Records from a collection:

▼▼▼

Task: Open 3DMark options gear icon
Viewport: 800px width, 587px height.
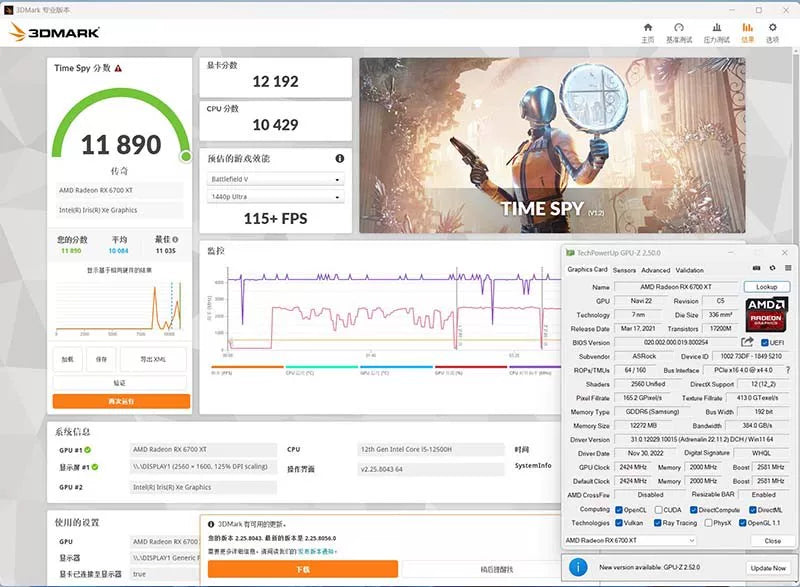Action: [x=772, y=28]
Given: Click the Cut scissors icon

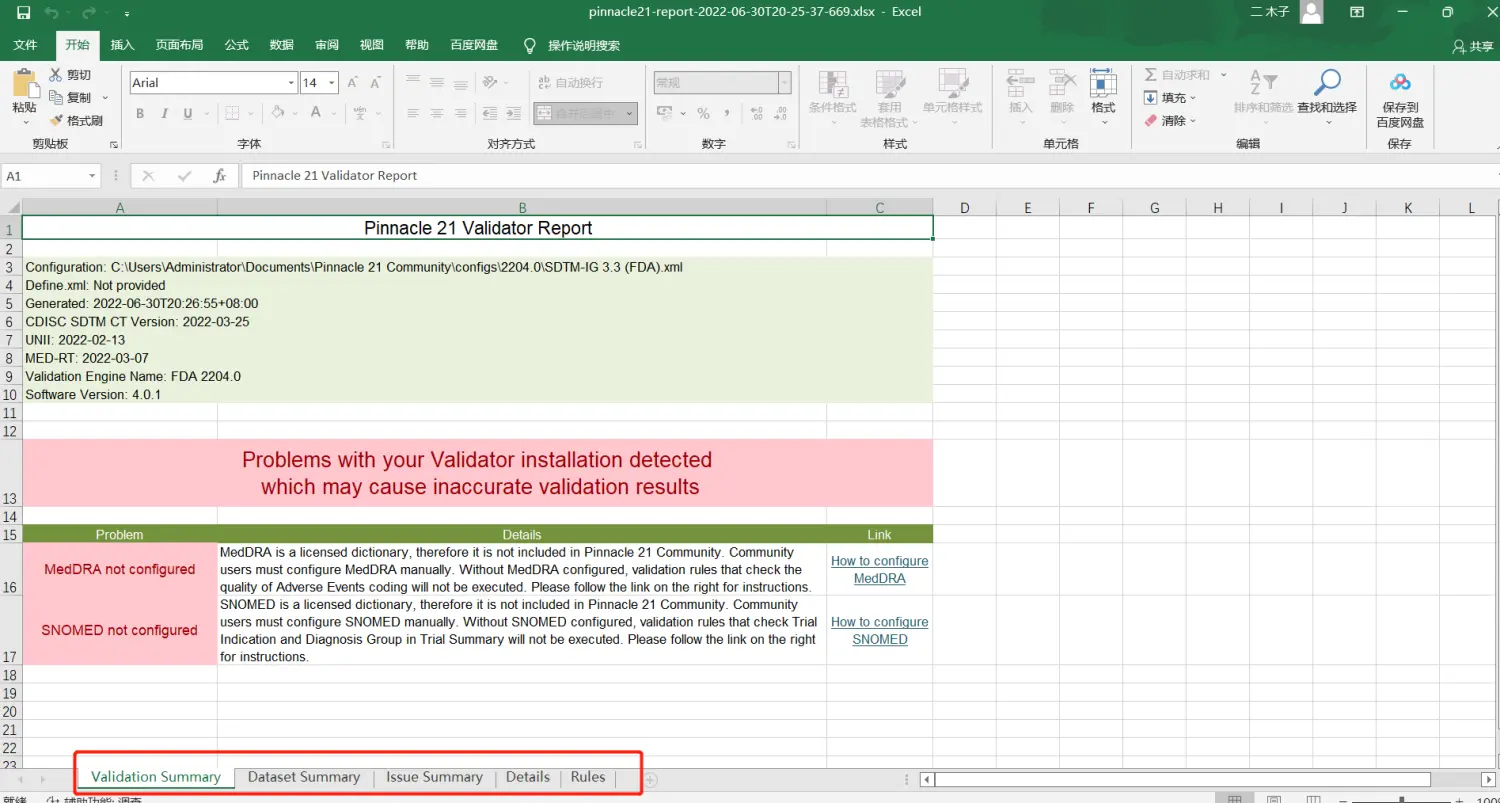Looking at the screenshot, I should point(56,75).
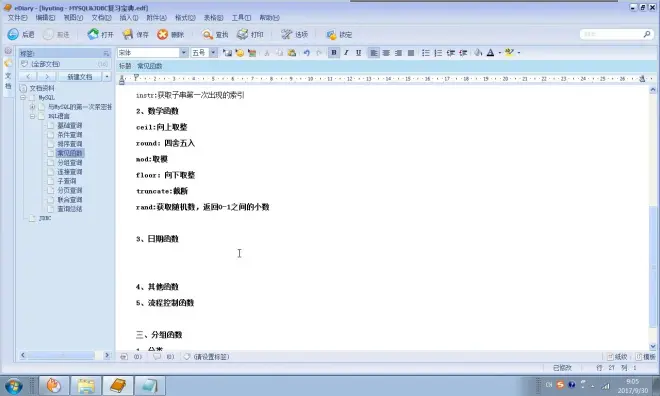660x396 pixels.
Task: Open the 宋体 font name dropdown
Action: pos(184,53)
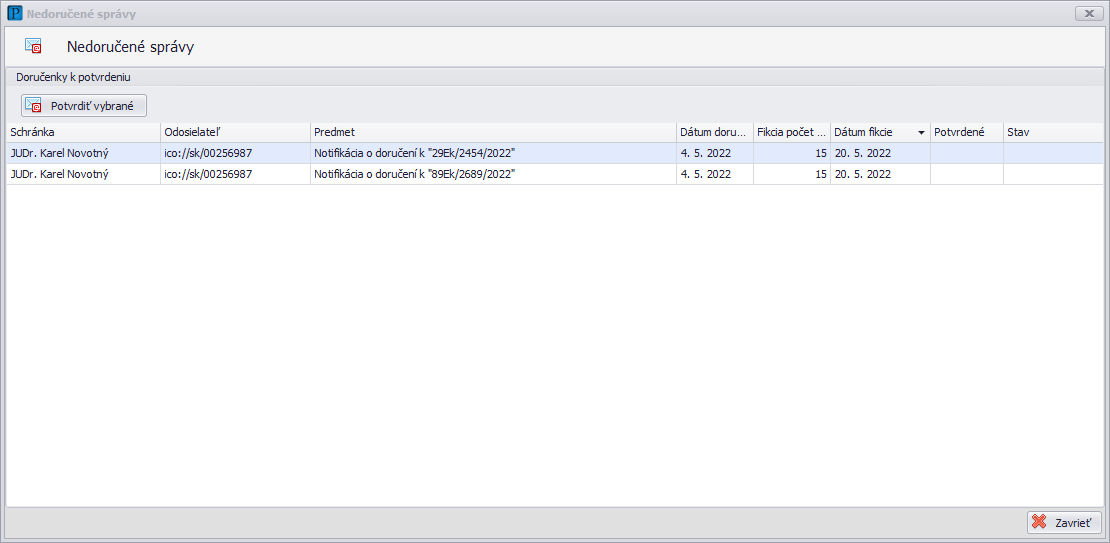Click the Stav column header
The image size is (1110, 543).
(1053, 132)
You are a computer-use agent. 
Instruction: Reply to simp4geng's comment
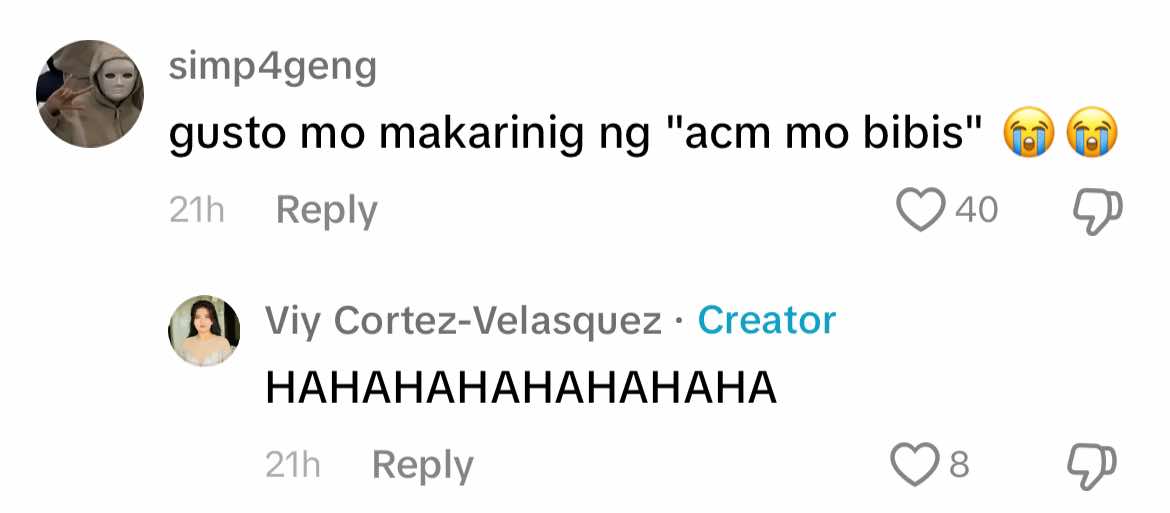coord(326,212)
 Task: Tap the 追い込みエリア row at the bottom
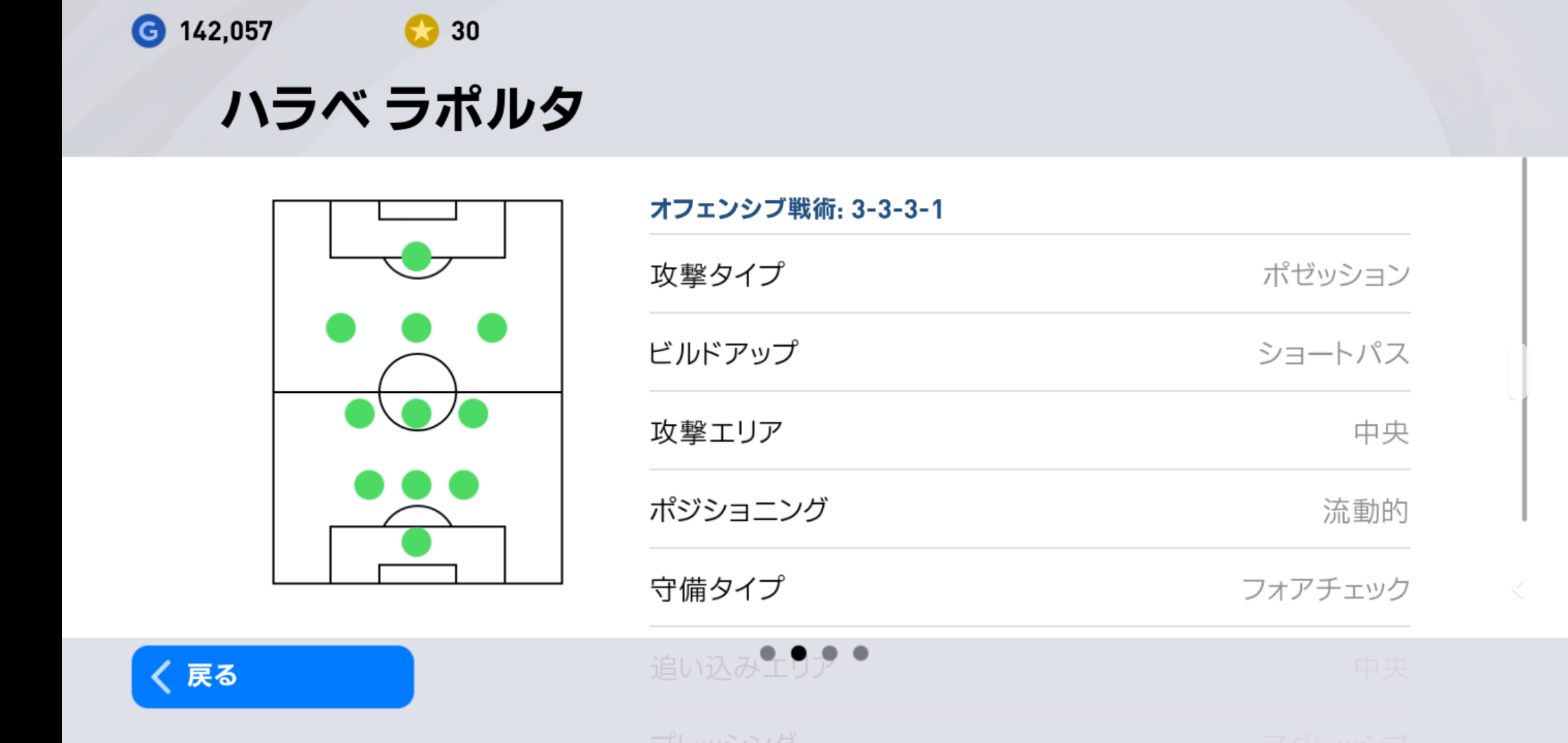tap(1030, 667)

▲▲▲

Job:
Copy all of the data above word for word, leaving out the pictures.

Exercise answer:
Task: Open 3DMark options gear icon
Viewport: 800px width, 587px height.
Action: [x=772, y=28]
Given: Click the Cut scissors icon

Looking at the screenshot, I should point(56,75).
660x396 pixels.
Task: Open the 宋体 font name dropdown
Action: pos(184,53)
Click the Stav column header
The image size is (1110, 543).
(1053, 132)
You are a computer-use agent. 
Instruction: Reply to simp4geng's comment
coord(326,212)
 Task: Tap the 追い込みエリア row at the bottom
tap(1030, 667)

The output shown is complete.